===== Reading passage =====

How to classify by two contain conditions? length and area

Dear all,

There is a question about how to classify data in GH, ex: when I classify the panel by area, how can we add another condition such like panel surface girth, Just like in kangaroo, we can add differents conditions components ( angle, length, area etc.)

Because in many cases, if only according to the area of the classification, some different panels will be classified into one group, because the area is the same.


According to your screengrab, it seems like a rounding and area coordinates issue, not about the areas themselves and other conditions related…

Hi Kim, Thanks for your reply, the last screenshot was no problem(just some display bug), in fact, my main question is that, how can we add second or third conditions to classify the panel to be more precise.

For example, these panels must meet the same girth and area at the same time to be classified into one type, if not they are differents types.

If you have two different conditions, for example, Area & naked edge length, then you can simply add up the whole condition results(using Mass Addition)and round the results within some tolerance and finally, you can compare with each other…

Panel Classify (29.7 KB)

===== Data =====

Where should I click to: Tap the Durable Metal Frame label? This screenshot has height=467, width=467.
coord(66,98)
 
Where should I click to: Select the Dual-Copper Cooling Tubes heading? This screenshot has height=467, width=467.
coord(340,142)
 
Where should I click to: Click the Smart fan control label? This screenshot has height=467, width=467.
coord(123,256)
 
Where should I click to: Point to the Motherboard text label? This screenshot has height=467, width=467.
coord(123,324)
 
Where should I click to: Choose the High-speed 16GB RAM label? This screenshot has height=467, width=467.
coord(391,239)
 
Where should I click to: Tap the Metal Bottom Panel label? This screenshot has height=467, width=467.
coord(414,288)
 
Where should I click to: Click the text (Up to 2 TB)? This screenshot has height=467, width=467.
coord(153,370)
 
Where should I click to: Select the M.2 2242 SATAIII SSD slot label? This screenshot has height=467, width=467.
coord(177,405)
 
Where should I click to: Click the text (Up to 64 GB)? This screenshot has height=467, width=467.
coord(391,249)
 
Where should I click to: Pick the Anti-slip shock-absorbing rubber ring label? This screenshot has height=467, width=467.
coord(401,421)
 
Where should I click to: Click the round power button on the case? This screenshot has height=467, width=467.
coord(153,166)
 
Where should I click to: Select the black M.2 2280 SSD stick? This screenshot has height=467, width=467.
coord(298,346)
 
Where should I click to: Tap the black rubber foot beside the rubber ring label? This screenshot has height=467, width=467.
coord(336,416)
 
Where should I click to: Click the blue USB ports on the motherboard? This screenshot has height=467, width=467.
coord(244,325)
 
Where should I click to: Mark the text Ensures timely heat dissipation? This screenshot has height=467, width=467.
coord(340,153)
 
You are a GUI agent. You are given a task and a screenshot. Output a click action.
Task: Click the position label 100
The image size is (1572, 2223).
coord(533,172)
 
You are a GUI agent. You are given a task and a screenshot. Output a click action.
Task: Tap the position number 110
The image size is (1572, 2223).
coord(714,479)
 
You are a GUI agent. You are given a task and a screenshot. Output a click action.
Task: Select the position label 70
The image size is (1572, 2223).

=====

Task list:
A – Translate this sentence from the forum thread on classifying panels into Spanish: "For example, these panels must meet the same girth and area at the same time to be classified into one type, if not they are differents types."
B – Write the next post in the forum thread on classifying panels by area and girth, starting after the attached file.
These records come from a separate source.

Results of the tasks:
A – Por ejemplo, estos paneles deben tener el mismo perímetro y la misma área a la vez para clasificarse en un mismo tipo; si no, son tipos diferentes.

B –
But If just simply add up two numbers to classify, it doesn’t seem to be rigorous

There are 6~8 different types of panels depending on how you would set the tolerance.

Panel Classify (28.6 KB)

Hello, Kim, thanks for your program, but I found that this algorithm may have some bugs. For example, the two completely different panels below will be divided into one category. For example, the area of the A board is 9 and the circumference is 11 , The area of the B board is 10, and the circumference is 10, then they will all be divided into the group with a total of 20. …

The good news is that this (general case: any combo of conditions imaginable) is addressed via a suitable custom Type class (where Properties describe your conditions) and then do the clustering via a trad LINQ GroupBy query (or via some nested queries) .

The bad news is that you’ll require coding.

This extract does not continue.